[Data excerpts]
....

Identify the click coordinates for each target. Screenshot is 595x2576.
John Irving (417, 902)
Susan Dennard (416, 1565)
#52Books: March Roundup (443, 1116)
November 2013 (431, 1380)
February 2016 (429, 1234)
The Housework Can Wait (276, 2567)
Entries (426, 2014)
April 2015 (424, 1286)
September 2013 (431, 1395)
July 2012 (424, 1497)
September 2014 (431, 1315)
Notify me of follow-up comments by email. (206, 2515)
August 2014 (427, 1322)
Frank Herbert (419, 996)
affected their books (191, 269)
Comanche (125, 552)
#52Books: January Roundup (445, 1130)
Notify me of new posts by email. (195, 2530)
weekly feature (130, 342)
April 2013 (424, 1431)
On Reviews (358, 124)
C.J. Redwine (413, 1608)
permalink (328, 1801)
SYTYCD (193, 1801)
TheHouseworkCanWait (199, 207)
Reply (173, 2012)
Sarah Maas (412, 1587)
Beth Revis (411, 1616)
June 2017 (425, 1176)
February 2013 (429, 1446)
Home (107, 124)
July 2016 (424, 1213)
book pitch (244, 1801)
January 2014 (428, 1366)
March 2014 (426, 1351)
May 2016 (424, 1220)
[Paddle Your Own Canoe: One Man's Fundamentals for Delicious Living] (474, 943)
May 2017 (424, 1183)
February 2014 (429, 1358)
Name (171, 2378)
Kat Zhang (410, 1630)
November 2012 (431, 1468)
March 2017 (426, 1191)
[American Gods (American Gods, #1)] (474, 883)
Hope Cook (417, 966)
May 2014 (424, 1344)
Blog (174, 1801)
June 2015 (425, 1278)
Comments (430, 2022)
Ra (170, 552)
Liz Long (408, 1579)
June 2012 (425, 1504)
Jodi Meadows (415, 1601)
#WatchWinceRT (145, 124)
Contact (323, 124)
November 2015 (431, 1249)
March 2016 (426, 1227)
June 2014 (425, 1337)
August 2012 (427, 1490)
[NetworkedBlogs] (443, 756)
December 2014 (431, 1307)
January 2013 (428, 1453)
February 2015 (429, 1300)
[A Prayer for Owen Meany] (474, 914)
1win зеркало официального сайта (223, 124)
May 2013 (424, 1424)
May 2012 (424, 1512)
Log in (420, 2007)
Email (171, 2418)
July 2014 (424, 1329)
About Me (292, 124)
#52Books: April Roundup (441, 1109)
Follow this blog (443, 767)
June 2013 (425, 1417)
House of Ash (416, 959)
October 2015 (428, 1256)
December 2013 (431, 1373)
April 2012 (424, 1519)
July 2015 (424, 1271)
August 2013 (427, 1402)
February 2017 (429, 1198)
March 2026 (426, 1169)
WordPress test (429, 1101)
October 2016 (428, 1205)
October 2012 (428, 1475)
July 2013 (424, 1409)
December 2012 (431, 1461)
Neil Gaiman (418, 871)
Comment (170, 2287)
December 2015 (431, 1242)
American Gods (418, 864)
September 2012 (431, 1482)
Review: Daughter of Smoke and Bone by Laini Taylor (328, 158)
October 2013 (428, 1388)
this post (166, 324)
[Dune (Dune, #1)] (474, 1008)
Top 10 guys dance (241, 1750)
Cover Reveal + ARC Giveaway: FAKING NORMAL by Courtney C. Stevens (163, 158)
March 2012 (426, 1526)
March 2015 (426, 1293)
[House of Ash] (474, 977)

....

| What to produce |
Return all the lines shown above, word for word.

| Completed exercise |
Identify the click coordinates for each target. Screenshot is 595x2576.
John Irving (417, 902)
Susan Dennard (416, 1565)
#52Books: March Roundup (443, 1116)
November 2013 (431, 1380)
February 2016 (429, 1234)
The Housework Can Wait (276, 2567)
Entries (426, 2014)
April 2015 (424, 1286)
September 2013 (431, 1395)
July 2012 (424, 1497)
September 2014 (431, 1315)
Notify me of follow-up comments by email. (206, 2515)
August 2014 (427, 1322)
Frank Herbert (419, 996)
affected their books (191, 269)
Comanche (125, 552)
#52Books: January Roundup (445, 1130)
Notify me of new posts by email. (195, 2530)
weekly feature (130, 342)
April 2013 (424, 1431)
On Reviews (358, 124)
C.J. Redwine (413, 1608)
permalink (328, 1801)
SYTYCD (193, 1801)
TheHouseworkCanWait (199, 207)
Reply (173, 2012)
Sarah Maas (412, 1587)
Beth Revis (411, 1616)
June 2017 (425, 1176)
February 2013 (429, 1446)
Home (107, 124)
July 2016 (424, 1213)
book pitch (244, 1801)
January 2014 (428, 1366)
March 2014 (426, 1351)
May 2016 (424, 1220)
[Paddle Your Own Canoe: One Man's Fundamentals for Delicious Living] (474, 943)
May 2017 (424, 1183)
February 2014 (429, 1358)
Name (171, 2378)
Kat Zhang (410, 1630)
November 2012 (431, 1468)
March 2017 (426, 1191)
[American Gods (American Gods, #1)] (474, 883)
Hope Cook (417, 966)
May 2014 (424, 1344)
Blog (174, 1801)
June 2015 (425, 1278)
Comments (430, 2022)
Ra (170, 552)
Liz Long (408, 1579)
June 2012 (425, 1504)
Jodi Meadows (415, 1601)
#WatchWinceRT (145, 124)
Contact (323, 124)
November 2015 (431, 1249)
March 2016 (426, 1227)
June 2014 (425, 1337)
August 2012 (427, 1490)
[NetworkedBlogs] (443, 756)
December 2014 (431, 1307)
January 2013 (428, 1453)
February 2015 (429, 1300)
[A Prayer for Owen Meany] (474, 914)
1win зеркало официального сайта (223, 124)
May 2013 (424, 1424)
May 2012 (424, 1512)
Log in (420, 2007)
Email (171, 2418)
July 2014 (424, 1329)
About Me (292, 124)
#52Books: April Roundup (441, 1109)
Follow this blog (443, 767)
June 2013 (425, 1417)
House of Ash (416, 959)
October 2015 (428, 1256)
December 2013 (431, 1373)
April 2012 (424, 1519)
July 2015 (424, 1271)
August 2013 (427, 1402)
February 2017 (429, 1198)
March 2026 (426, 1169)
WordPress test (429, 1101)
October 2016 (428, 1205)
October 2012 (428, 1475)
July 2013 (424, 1409)
December 2012 (431, 1461)
Neil Gaiman (418, 871)
Comment (170, 2287)
December 2015 (431, 1242)
American Gods (418, 864)
September 2012 (431, 1482)
Review: Daughter of Smoke and Bone by Laini Taylor (328, 158)
October 2013 (428, 1388)
this post (166, 324)
[Dune (Dune, #1)] (474, 1008)
Top 10 guys dance (241, 1750)
Cover Reveal + ARC Giveaway: FAKING NORMAL by Courtney C. Stevens (163, 158)
March 2012 (426, 1526)
March 2015 (426, 1293)
[House of Ash] (474, 977)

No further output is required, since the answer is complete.